The conservatory allows the biology department to study conservation efforts for struggling stands of orchids, which offer a unique look at how evolution takes place. They also serve an essential role in the pollination process and the abundance of biodiversity– which is another research focus for the ODU biology department.
The elevator door opens to the fourth floor of MGB and Jones walks across the hall into a botany lab.
“They’ll put anything in these experiments,” says Peter Schafran, another botanist accompanying Jones on the walk. “It’s like they’ll take their own lunch and stick it in there.”
The idea is to see if the presence of a potato — or any other plant species for that matter — could produce germination in the Lady Slipper orchid. Another botanist suggests experimenting with a pineapple or a tomato.
“Let’s do one at a time,” says Schafran.
After the rendezvous, Jones heads back to his office in the greenhouse.
On the way, he points out plants outside of MGB that once grew within the greenhouse.
“We’re planting more plants that are coastal plain natives,” he says.
The coastal plants play a role in fostering an ecosystem of birds, insects and other animals, while performing another function of taking in water. Sea level rise is a growing research interest both throughout ODU and for researchers in the biology department.
The presence of roads, buildings and sidewalks magnify the intensity of flooding as water is unable to permeate into surfaces. Because of this, botanists are interested in studying the ability of plants to absorb higher quantities of water.
“It’s an interesting subject,” says Jones. “It plays into everything that most people see in cities.”
“Take a plant like Bald Cypress, which grows normally in swamps, but also grows well in roadside medians,” he says. “And look at California, the way everything’s been planted out there for years and years and years. Now they’re running out of water. Maybe that’s going to change the whole idea of what should be planted.”
One way the botanists tackled sea level rise was through a wetlands restoration project just behind Brock Commons on Monarch Way.
“A lot of the native plants that went in there, we grew ‘em here,” says Jones. “We helped them get aquatic plants in there to help with that uptake of water and nutrients, and to clean up that system.”
In addition to improving the ecological community, Jones wants the greenhouse to foster the social community as well.

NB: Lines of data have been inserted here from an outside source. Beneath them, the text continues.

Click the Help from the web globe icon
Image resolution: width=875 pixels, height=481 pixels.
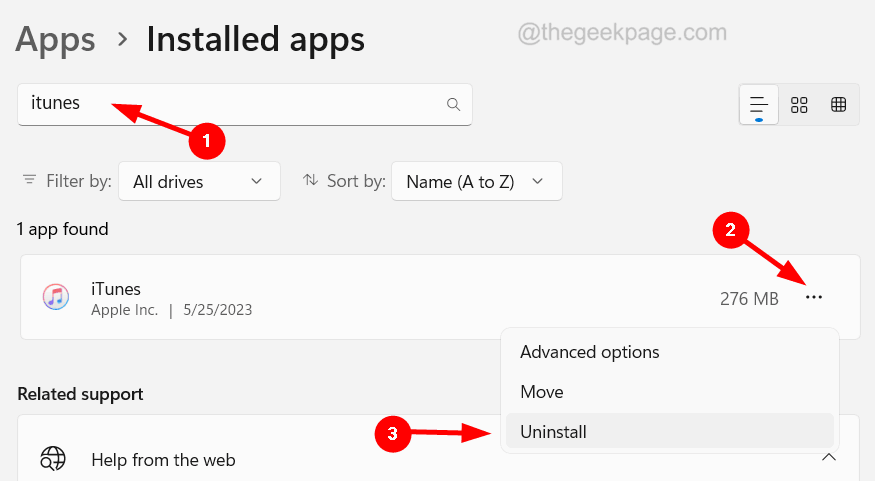(53, 459)
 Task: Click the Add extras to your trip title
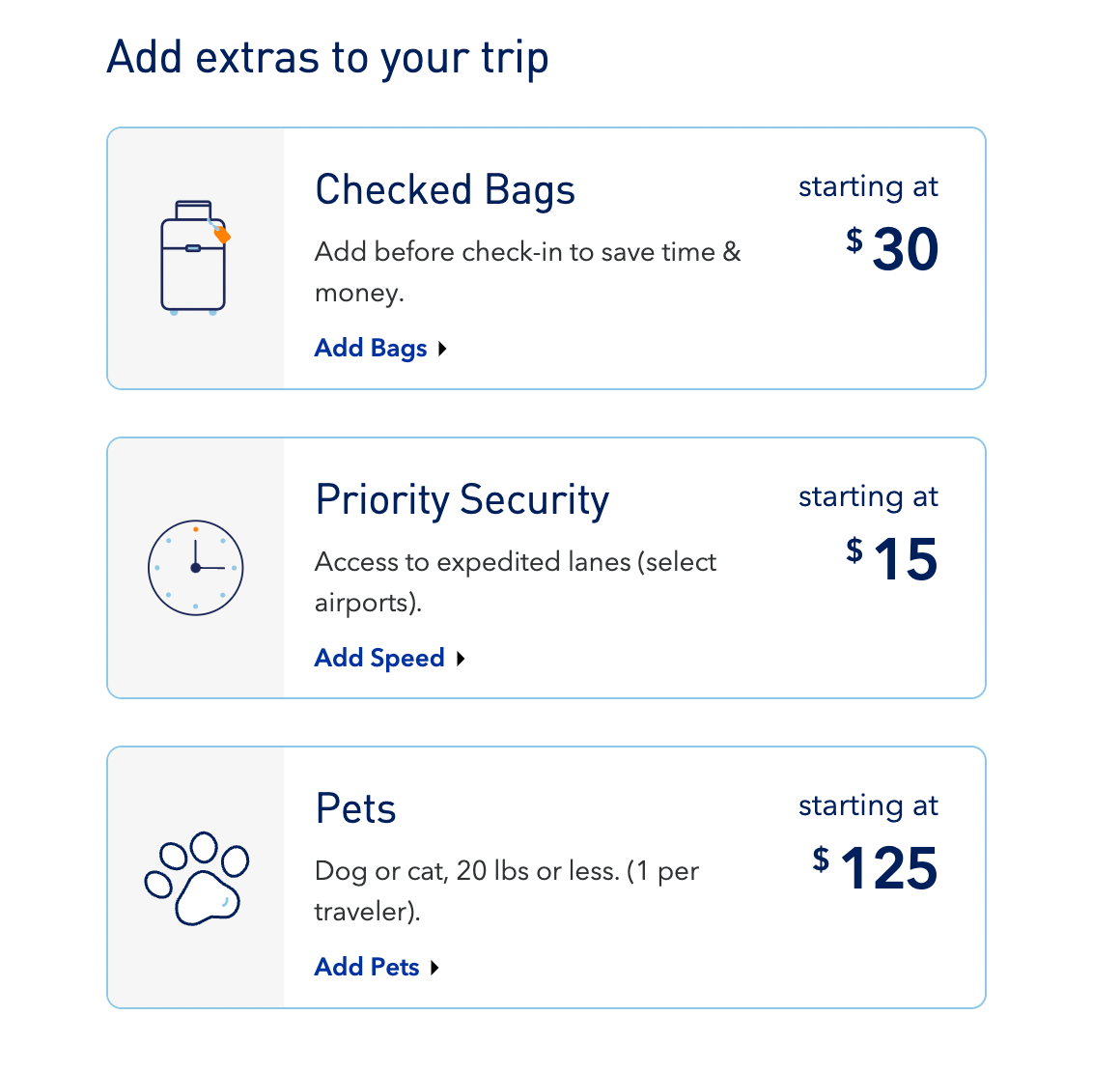(x=327, y=56)
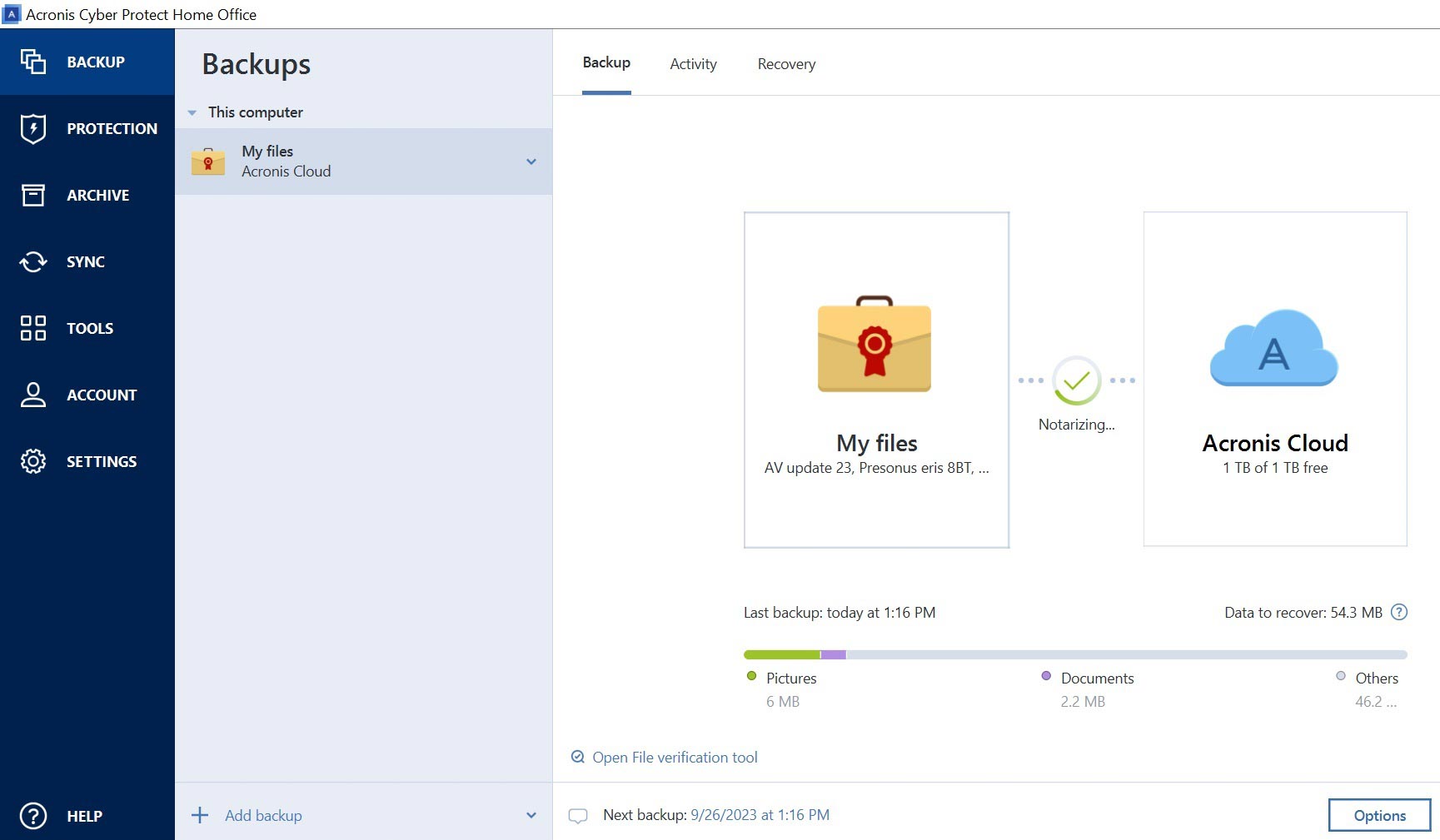Open the Protection shield icon

[33, 128]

The greenhouse is used for outreach and education for this purpose. Around 475 species are included in the collection and it is open to the public. About 1,000 people a year visit the conservatory for tours, classes and a variety of other events.
Materials in the greenhouse have been used in courses at ODU including Botany, Ethnobotany, Biology and Evolutionary Biology. Even English, Art, Philosophy and Photography students have drawn inspiration from greenhouse.

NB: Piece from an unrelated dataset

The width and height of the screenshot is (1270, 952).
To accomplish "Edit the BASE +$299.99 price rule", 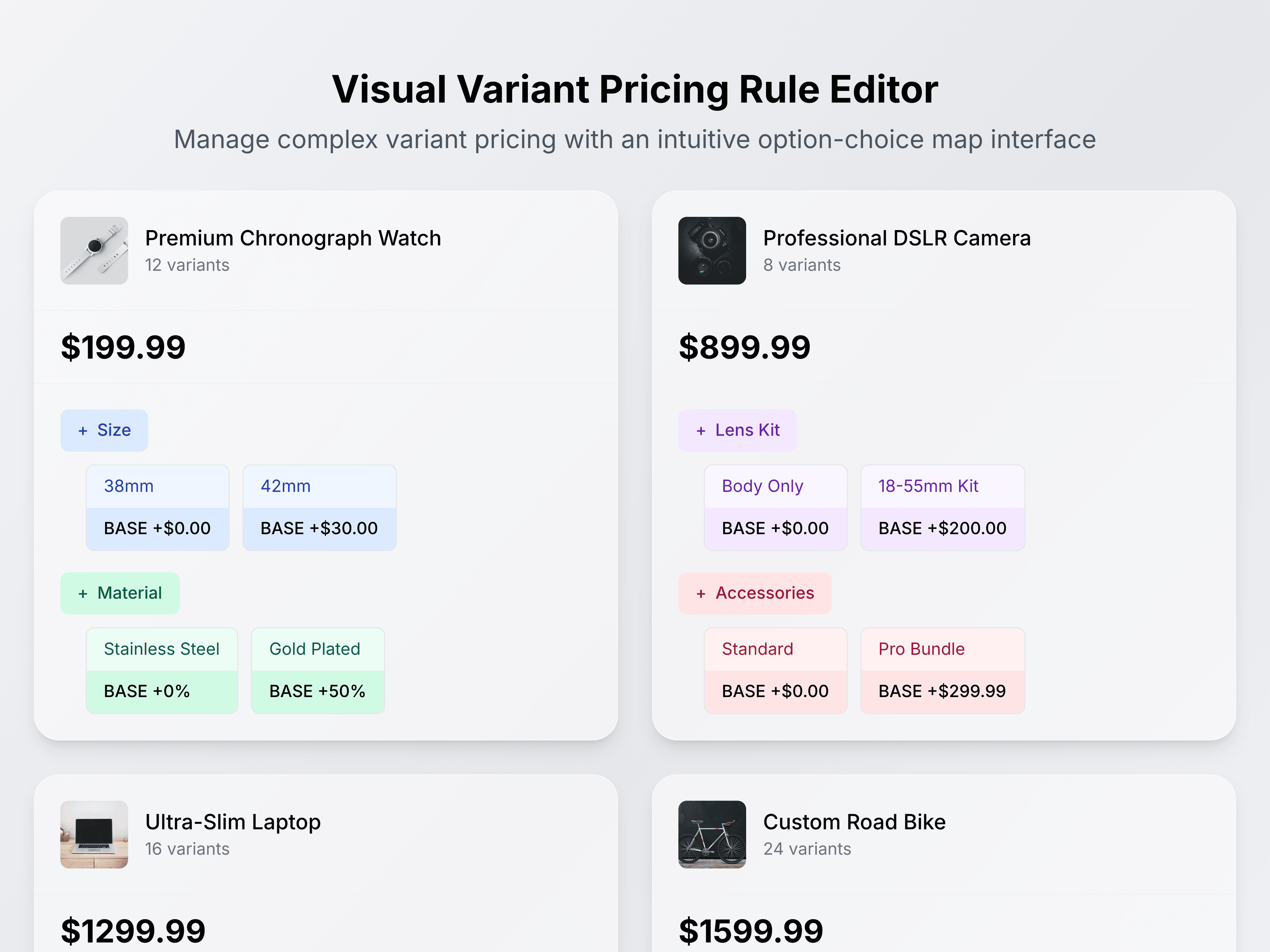I will click(942, 692).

The botanists are also involved with projects that include butterfly gardens around campus, research with the Smithsonian Institute, education with local school children and stormwater and wetlands restoration projects with the city.
Over five years of curating the greenhouse, Jones has seen all sorts people transiently admiring his display. He enjoys talking about the people who visit just as much as the plants themselves.
“People come here for different reasons,” he says. “Sometimes people come here because they love plants. Other people come here and just sit in the front and do homework.”
Some people stay longer and for reasons that are deeper.
“One volunteer is 78 and she graduated ODU in 1959. She comes in every Monday, Wednesday and Friday. So I have a different number of people,” Jones says.
“For the longest time I had a couple people [who] came in here for religious reasons. Not that this place is religious. But it’s quiet, and it’s warm in the winter time. They would sit and just think.”
ODU’s orchid conservatory attracts visitors from near and far. It is the largest orchid collection in the Tidewater region of Virginia. The display greenhouse is usually open to visitors from 10:00 a.m. to 2:00 p.m., most weekdays.